Baserow AI-Assistant: Quick DevOps Setup

This guide shows how to enable the AI-assistant in Baserow, configure the required environment variables, and (optionally) turn on knowledge-base lookups via an embeddings server.

1) Core concepts

  • The assistant runs via UDSPy — see https://github.com/baserow/udspy/
  • UDSPy speaks to any OpenAI-compatible API.
  • You must set BASEROW_ENTERPRISE_ASSISTANT_LLM_MODEL with the provider and model of your choosing.
  • The assistant has been mostly tested with the gpt-oss-120b family. Other models can work as well.

2) Minimal enablement

Set the model you want, restart Baserow, and let migrations run.

# Required
BASEROW_ENTERPRISE_ASSISTANT_LLM_MODEL=openai/gpt-5-mini
OPENAI_API_KEY=your_api_key

# Optional - adjust LLM temperature (default: 0)
BASEROW_ENTERPRISE_ASSISTANT_LLM_TEMPERATURE=0

About temperature:

  • Controls randomness in LLM responses (0.0 to 2.0)
  • Default: 0 (deterministic, consistent responses - recommended for production)
  • Higher values (e.g., 0.7-1.0) = more creative/varied responses
  • Lower values (e.g., 0-0.3) = more focused/consistent responses

3) Provider presets

Choose one provider block and set its variables.
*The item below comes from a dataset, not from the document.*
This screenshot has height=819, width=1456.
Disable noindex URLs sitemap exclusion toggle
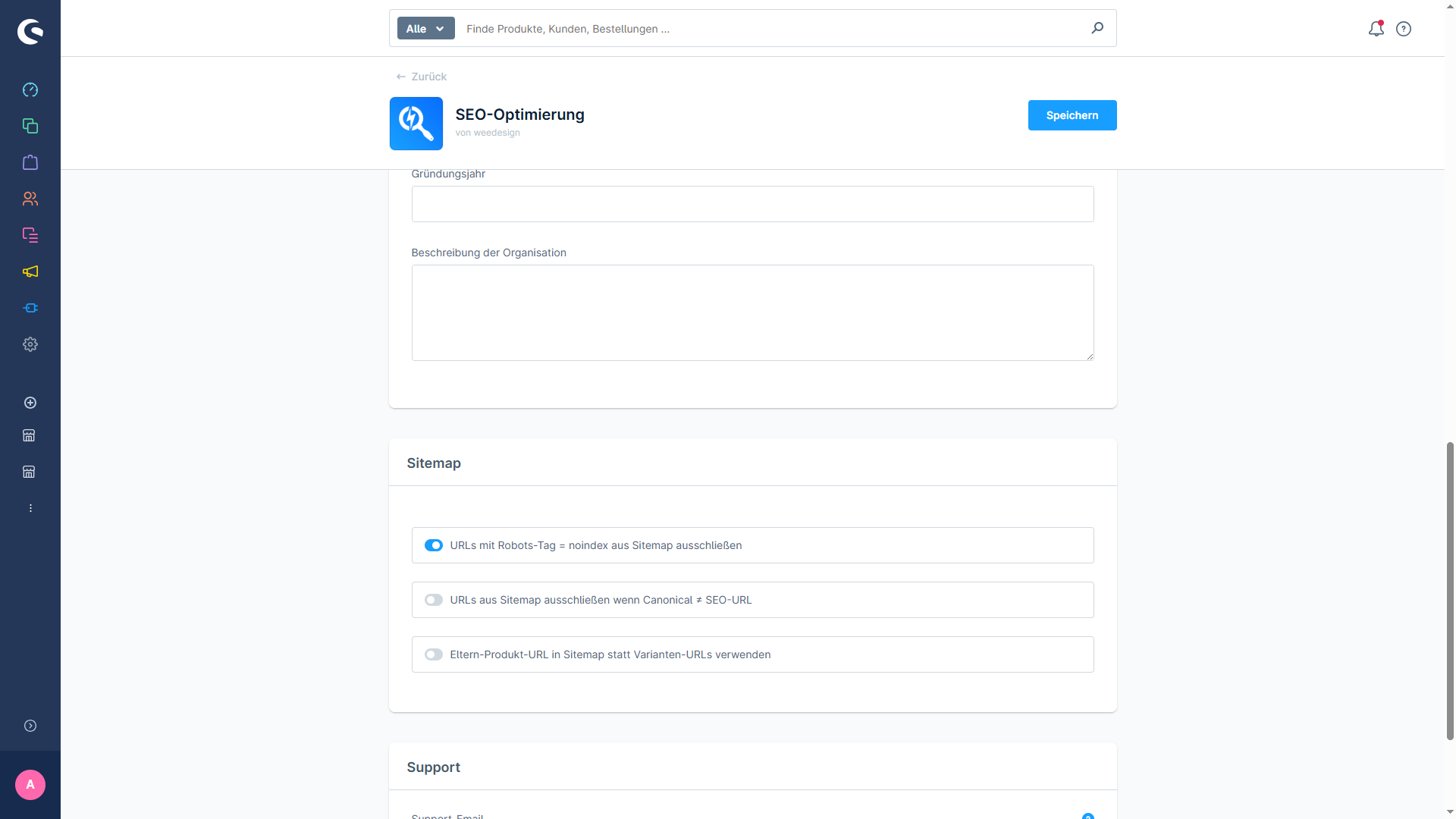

OpenAI / OpenAI-compatible

BASEROW_ENTERPRISE_ASSISTANT_LLM_MODEL=openai/gpt-5-mini
OPENAI_API_KEY=your_api_key
# Optional alternative endpoints (OpenAI EU or Azure OpenAI, etc.)
UDSPY_LM_OPENAI_COMPATIBLE_BASE_URL=https://eu.api.openai.com/v1
# or
UDSPY_LM_OPENAI_COMPATIBLE_BASE_URL=https://<your-resource-name>.openai.azure.com
# or any OpenAI compatible endpoint

AWS Bedrock

BASEROW_ENTERPRISE_ASSISTANT_LLM_MODEL=bedrock/openai.gpt-oss-120b-1:0
AWS_BEARER_TOKEN_BEDROCK=your_bedrock_token
AWS_REGION_NAME=eu-central-1

Groq

BASEROW_ENTERPRISE_ASSISTANT_LLM_MODEL=groq/openai/gpt-oss-120b
GROQ_API_KEY=your_api_key

Ollama

BASEROW_ENTERPRISE_ASSISTANT_LLM_MODEL=ollama/gpt-oss:120b
OLLAMA_API_KEY=your_api_key
# Optionally and alternative endpoint
UDSPY_LM_OPENAI_COMPATIBLE_BASE_URL=http://localhost:11434/v1

Under the hood, UDSPy auto-detects provider from the model prefix and builds an OpenAI-compatible client accordingly.

4) Knowledge-base lookup

If your deployment method doesn’t auto-provision embeddings, run the Baserow embeddings service and point Baserow at it.

Run the embeddings container

docker run -d --name baserow-embeddings -p 80:80 baserow/embeddings:latest

Point Baserow to it

BASEROW_EMBEDDINGS_API_URL=http://your-embedder-service
# e.g., http://localhost if you mapped -p 80:80 locally
# Then restart Baserow and allow migrations to run.

After restart and migrations, knowledge-base lookup will be available.